= TURGAY KOZAN=
"GÖNÜL DAĞI YAĞMUR YAĞMUR
BORAN OLUNCA,
"AKAR CAN ÖZÜMDEN YAZILAR
SEL GİBİ GİBİ... (1.BÖLÜM)
Selâm; yine yeniden yine "Nev-Nar'da" yine sizlerleyim. Bu hafta "Nar" tarihçesine bi gıdım ara virdim. Nar'dan sizden birini yani içinizden birini sizlere aanadıp yazıvirim didim...
Bendeniz; insanların hayatını ve sülale özgeçmişlerini yazarken hep Nevşeer'imin mozaik taşları dirim. Nevşeer'in en zengini Hacı Nuri ağamdan, garip çoban Veliaama, Milletvekili Ali Babaoğlu'ndan, Boyacı Baki'ye, Mavzer Dudundan, Çanakkale Gazimiz Sadık Ataer'e çok kişinin hayatına dokunup, aanadıp yazıvirdim.
Mozaik taşları nedir bilirmisiniz; minik minik ve rengarenk olur. Ince sıva üzerine tek tek dizilir ve muhteşem bir görüntüsü olur.

*****

Nevşehir insanlarını anlatan yukarıdaki yazıyı hiçbir şeyi değiştirmeden baştan sona yeniden yazın. Bu malzeme, yukarıdaki yazıdan ayrı bir malzemedir.

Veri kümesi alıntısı
*****

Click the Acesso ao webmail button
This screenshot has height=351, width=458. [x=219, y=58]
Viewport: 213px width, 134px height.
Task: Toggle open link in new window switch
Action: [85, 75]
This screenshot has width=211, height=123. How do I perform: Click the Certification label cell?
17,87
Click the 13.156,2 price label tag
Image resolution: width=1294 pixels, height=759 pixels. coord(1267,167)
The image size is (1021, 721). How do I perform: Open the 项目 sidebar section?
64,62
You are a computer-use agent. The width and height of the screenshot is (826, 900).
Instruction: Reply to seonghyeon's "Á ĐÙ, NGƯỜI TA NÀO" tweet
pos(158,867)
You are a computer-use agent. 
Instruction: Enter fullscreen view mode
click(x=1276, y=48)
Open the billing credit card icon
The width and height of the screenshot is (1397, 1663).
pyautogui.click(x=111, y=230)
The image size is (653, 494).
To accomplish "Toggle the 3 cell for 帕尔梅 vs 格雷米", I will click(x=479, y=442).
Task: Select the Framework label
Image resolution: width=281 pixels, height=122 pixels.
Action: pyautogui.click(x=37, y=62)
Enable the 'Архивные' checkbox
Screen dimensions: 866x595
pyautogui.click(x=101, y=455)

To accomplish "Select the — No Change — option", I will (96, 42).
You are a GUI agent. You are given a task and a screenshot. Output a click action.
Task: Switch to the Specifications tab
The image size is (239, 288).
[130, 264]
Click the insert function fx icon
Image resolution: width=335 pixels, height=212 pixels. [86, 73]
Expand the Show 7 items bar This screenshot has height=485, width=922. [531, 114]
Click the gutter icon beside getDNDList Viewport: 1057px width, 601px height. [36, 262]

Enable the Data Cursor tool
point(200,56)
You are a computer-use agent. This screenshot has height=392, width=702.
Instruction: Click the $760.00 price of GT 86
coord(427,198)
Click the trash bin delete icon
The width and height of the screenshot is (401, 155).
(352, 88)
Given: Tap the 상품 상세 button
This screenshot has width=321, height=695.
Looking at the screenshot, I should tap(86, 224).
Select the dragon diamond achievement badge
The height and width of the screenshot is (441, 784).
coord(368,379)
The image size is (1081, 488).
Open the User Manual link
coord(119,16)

*****

Alıştırma sonucu.
= TURGAY KOZAN=
"GÖNÜL DAĞI YAĞMUR YAĞMUR
BORAN OLUNCA,
"AKAR CAN ÖZÜMDEN YAZILAR
SEL GİBİ GİBİ... (1.BÖLÜM)
Selâm; yine yeniden yine "Nev-Nar'da" yine sizlerleyim. Bu hafta "Nar" tarihçesine bi gıdım ara virdim. Nar'dan sizden birini yani içinizden birini sizlere aanadıp yazıvirim didim...
Bendeniz; insanların hayatını ve sülale özgeçmişlerini yazarken hep Nevşeer'imin mozaik taşları dirim. Nevşeer'in en zengini Hacı Nuri ağamdan, garip çoban Veliaama, Milletvekili Ali Babaoğlu'ndan, Boyacı Baki'ye, Mavzer Dudundan, Çanakkale Gazimiz Sadık Ataer'e çok kişinin hayatına dokunup, aanadıp yazıvirdim.
Mozaik taşları nedir bilirmisiniz; minik minik ve rengarenk olur. Ince sıva üzerine tek tek dizilir ve muhteşem bir görüntüsü olur.